Kapitel 8: Kalter, toter Fisch
Kapitel 9: Bring mir den Kopf von Ronan D.
Kapitel 10: In vollen Zügen
Epilog
Über Sorrowville

Sorrowville

Teil 3: Horrorstreik im Albtraumhafen

Scarecrow Neversea

Impressum

Originalausgabe | © 2021

Verlag in Farbe und Bunt

Am Bokholt 9 | 24251 Osdorf

www.ifub-verlag.de / www.ifubshop.com

Dieses Werk ist urheberrechtlich geschützt.

Alle Rechte, auch die der Übersetzung, des Nachdrucks und der Veröffentlichung des Buches, oder Teilen daraus, sind vorbehalten.
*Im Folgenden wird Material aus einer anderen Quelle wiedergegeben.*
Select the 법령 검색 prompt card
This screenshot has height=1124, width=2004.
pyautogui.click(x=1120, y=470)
Kein Teil des Werkes darf ohne schriftliche Genehmigung des Verlags und des Autors in irgendeiner Form (Fotokopie, Mikrofilm oder ein anderes Verfahren) reproduziert oder unter Verwendung elektronischer Systeme verarbeitet, vervielfältigt oder verbreitet werden.

Alle Rechte liegen beim Verlag.

Herausgeber: Björn Sülter

Lektorat & Korrektorat: Telma Vahey

Cover-Illustration: Terese Opitz

Cover-Gestaltung: EM Cedes

Satz & Innenseitengestaltung: EM Cedes

ISBN (Print): 978-3-95936-290-0

ISBN (Ebook): 978-3-95936-291-7

ISBN (Hörbuch): 978-3-95936-292-4

Vorwort

Die Goldenen Zwanziger in Amerika – Gesellschaft, Kultur und Wirtschaft erblühen. Doch in manchen Städten sind selbst die Fassaden von Schmutz besudelt, und nicht einmal der Schein trügt.
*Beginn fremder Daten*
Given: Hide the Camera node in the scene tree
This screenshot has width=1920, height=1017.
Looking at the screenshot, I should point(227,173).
An diesen Orten haben Verbrechen und Korruption die Herrschaft ergriffen. Verborgen in den Ruinen der Rechtschaffenheit lauern überdies unsagbare Schrecken, welche die Vorstellungskraft schwacher Geister und krimineller Gemüter sprengen. Kaskaden des Wahnsinns, geboren aus einem zerstörerischen Willen zu allumfassender Macht, zerren am Verstand einst braver Bürger.

Dagegen stellt sich Zacharias Zorn, Privatermittler mit außergewöhnlichen Fähigkeiten. Er ist derjenige, der Licht in die Finsternis zu tragen imstande ist – unter Einsatz seines Lebens und seiner Seele.
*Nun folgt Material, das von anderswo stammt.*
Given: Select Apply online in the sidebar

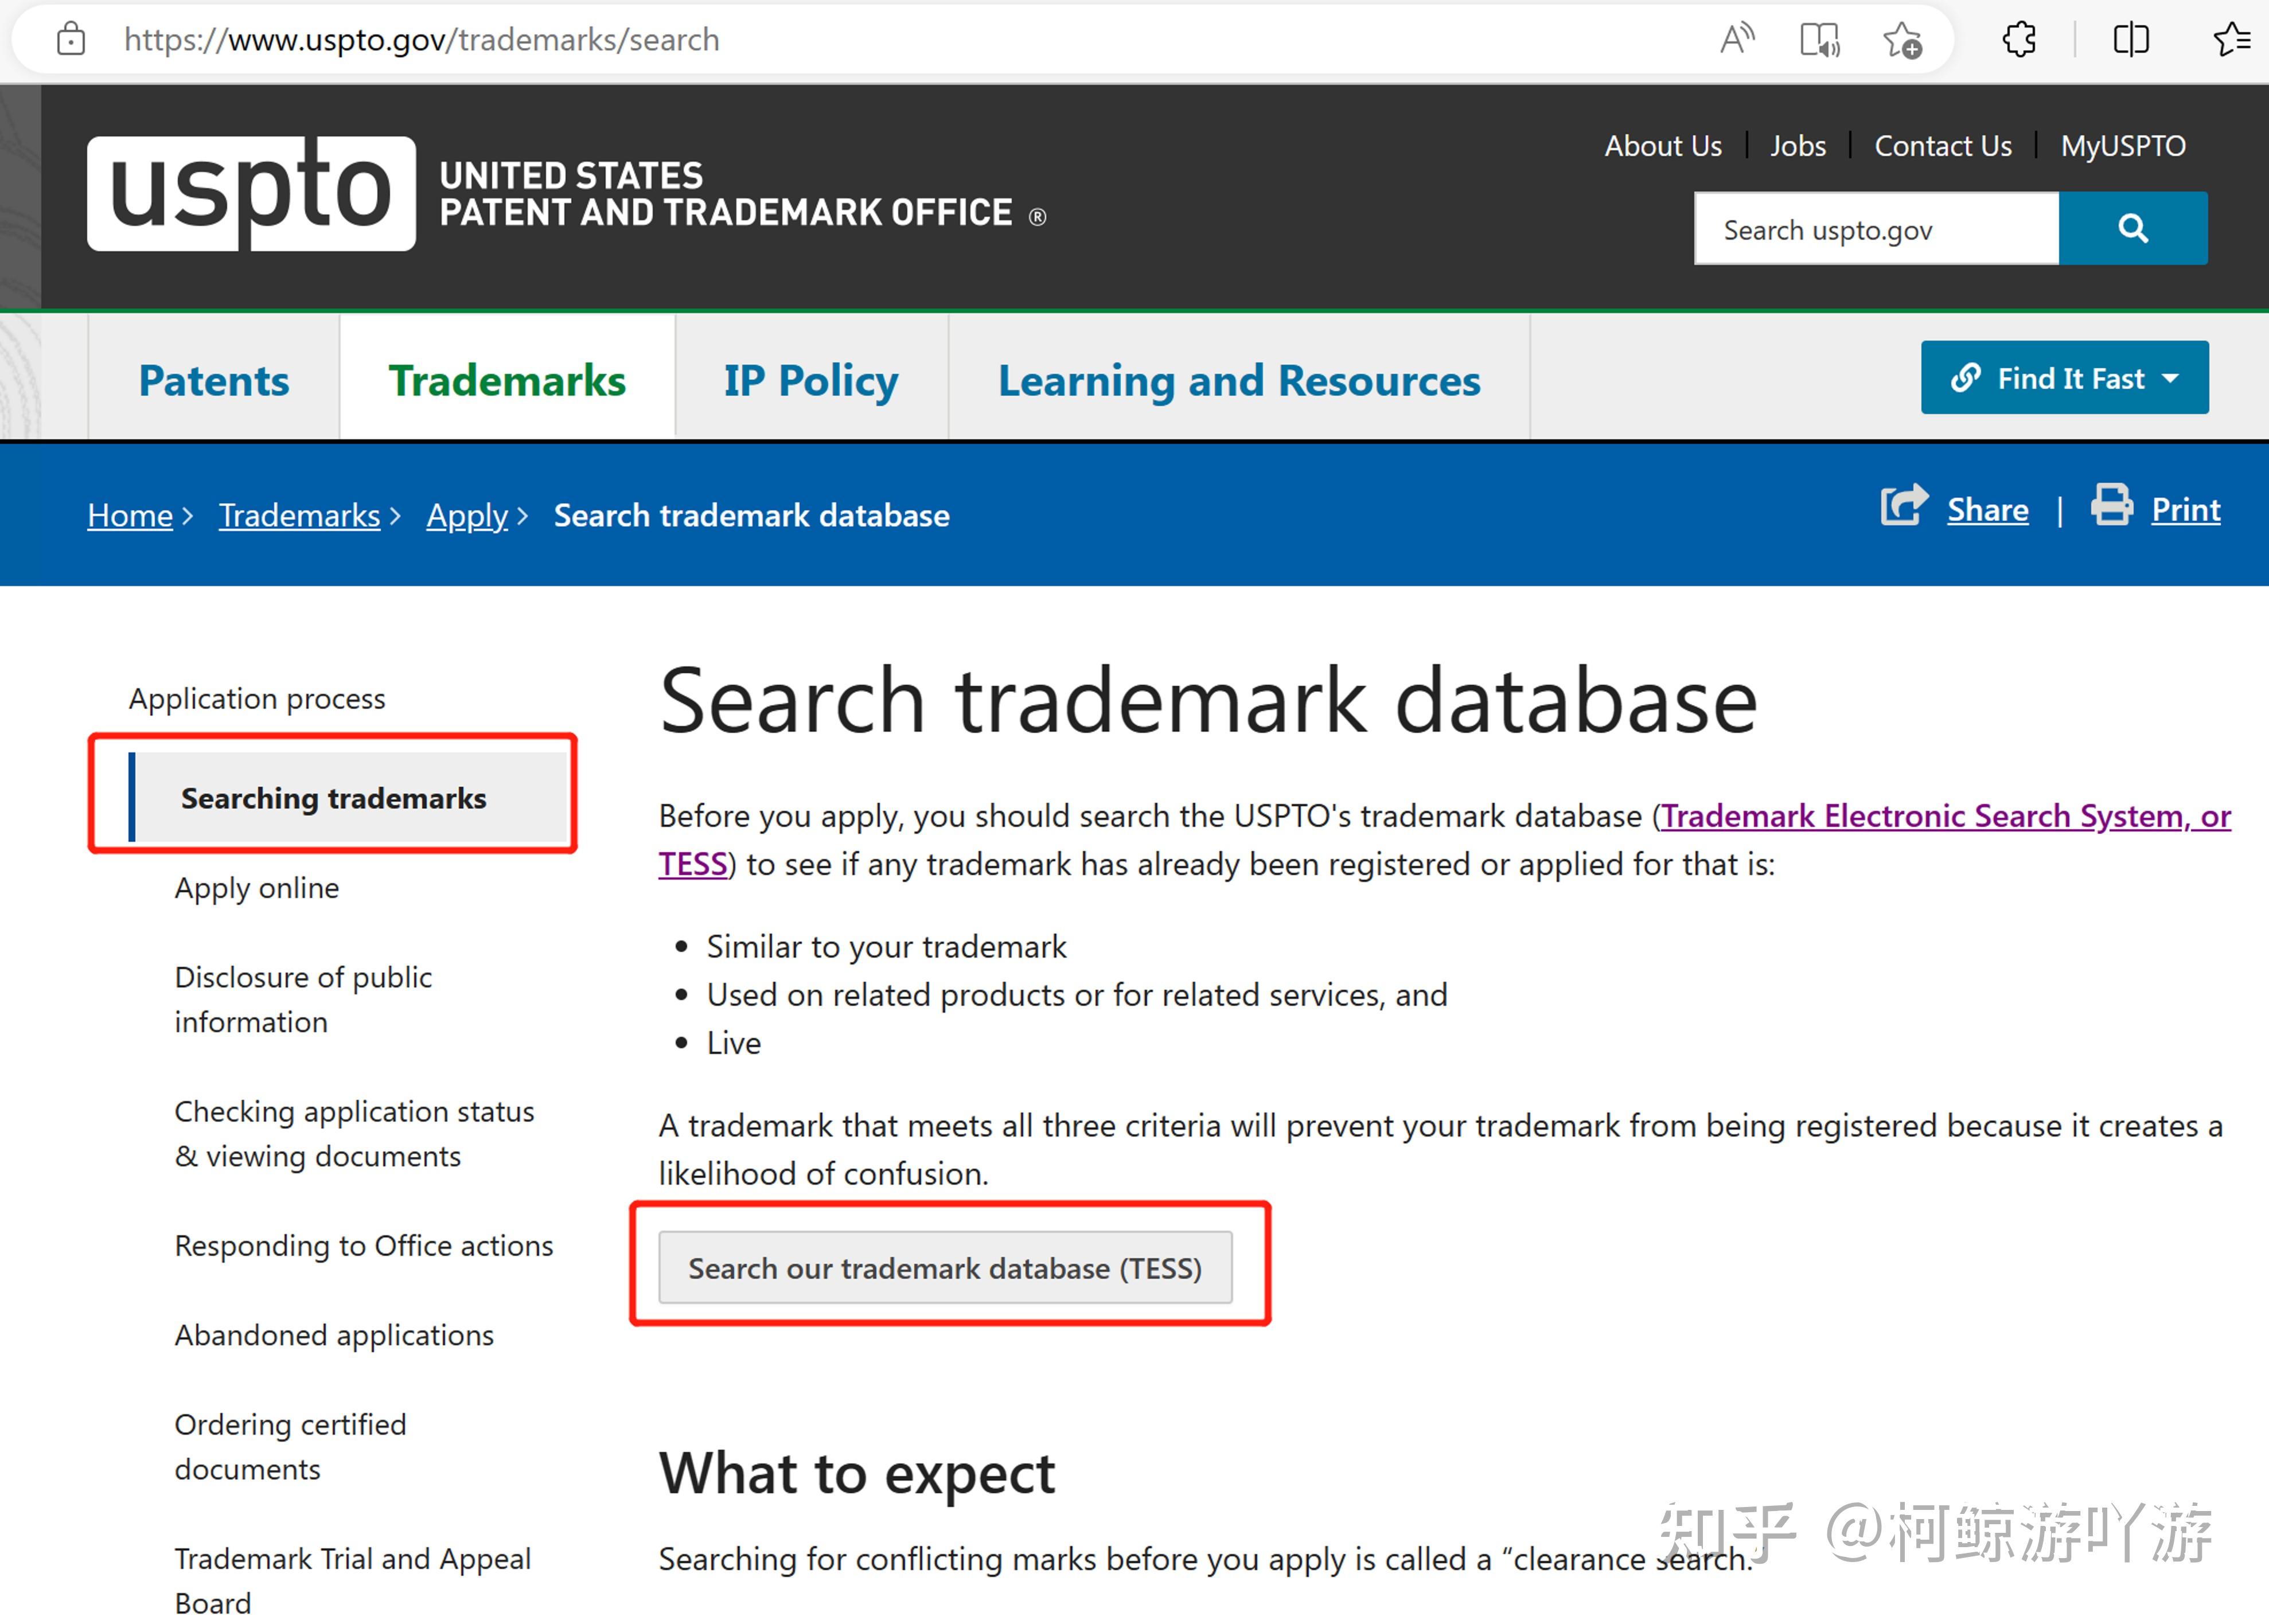Looking at the screenshot, I should coord(257,887).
Willkommen … in Sorrowville!

Prolog

Das dumpfe Dröhnen der vierzylindrigen Vierfach-Expansions-Dampfmaschine hallte durch den Schiffsrumpf. Genieteter Stahl warf den Schall zurück, wie ein industrielles Echo in einem canyongleichen Schiffsbauch. Unaufhörlich arbeiteten die Kolben, um das Gesamtgewicht von fünfeinhalbtausend Bruttoregistertonnen über den Atlantik zu schieben.

Nicht wenige Schiffe fanden in diesen Tagen ihre letzte Ruhe tausende Fuß tief in den stockfinsteren Abgründen des Ozeans. Selbst die modernste Bathymetrie, die Wissenschaft der Meeresvermessung, konnte nicht genau angeben, wie tief die Schiffe und die armen Seelen an Bord in den Schlund gezogen wurden. Selten überlebte einer der tapferen Seeleute eine Havarie auf hoher See. Manche Stimmen, meist nur geflüsterte Worte hinter vorgehaltener Hand, gingen von noch schlimmerem Übel in den Gräben am Grund des Atlantiks aus, als der Tod bereits darstellte.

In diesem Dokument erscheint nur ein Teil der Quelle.